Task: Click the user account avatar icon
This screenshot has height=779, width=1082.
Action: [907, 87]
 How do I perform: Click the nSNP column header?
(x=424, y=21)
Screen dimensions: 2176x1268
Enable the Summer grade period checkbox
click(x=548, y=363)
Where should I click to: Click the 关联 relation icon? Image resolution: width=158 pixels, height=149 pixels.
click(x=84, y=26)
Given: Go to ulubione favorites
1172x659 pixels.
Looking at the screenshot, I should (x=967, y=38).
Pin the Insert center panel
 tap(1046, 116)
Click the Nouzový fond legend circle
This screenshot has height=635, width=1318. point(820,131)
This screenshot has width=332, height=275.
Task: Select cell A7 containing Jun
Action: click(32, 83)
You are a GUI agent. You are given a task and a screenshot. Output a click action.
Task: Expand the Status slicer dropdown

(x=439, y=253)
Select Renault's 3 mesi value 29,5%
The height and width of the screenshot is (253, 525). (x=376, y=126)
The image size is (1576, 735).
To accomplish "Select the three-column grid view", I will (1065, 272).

════════

» Stated problem
Copy out every one of the lines above word for word, keeping their original order.

» Exercise solution
Task: Click the user account avatar icon
This screenshot has height=779, width=1082.
Action: [907, 87]
 How do I perform: Click the nSNP column header?
(x=424, y=21)
Screen dimensions: 2176x1268
Enable the Summer grade period checkbox
click(x=548, y=363)
Where should I click to: Click the 关联 relation icon? Image resolution: width=158 pixels, height=149 pixels.
click(x=84, y=26)
Given: Go to ulubione favorites
1172x659 pixels.
Looking at the screenshot, I should (x=967, y=38).
Pin the Insert center panel
 tap(1046, 116)
Click the Nouzový fond legend circle
This screenshot has height=635, width=1318. point(820,131)
This screenshot has width=332, height=275.
Task: Select cell A7 containing Jun
Action: click(32, 83)
You are a GUI agent. You are given a task and a screenshot. Output a click action.
Task: Expand the Status slicer dropdown

(x=439, y=253)
Select Renault's 3 mesi value 29,5%
The height and width of the screenshot is (253, 525). (x=376, y=126)
The image size is (1576, 735).
To accomplish "Select the three-column grid view", I will (1065, 272).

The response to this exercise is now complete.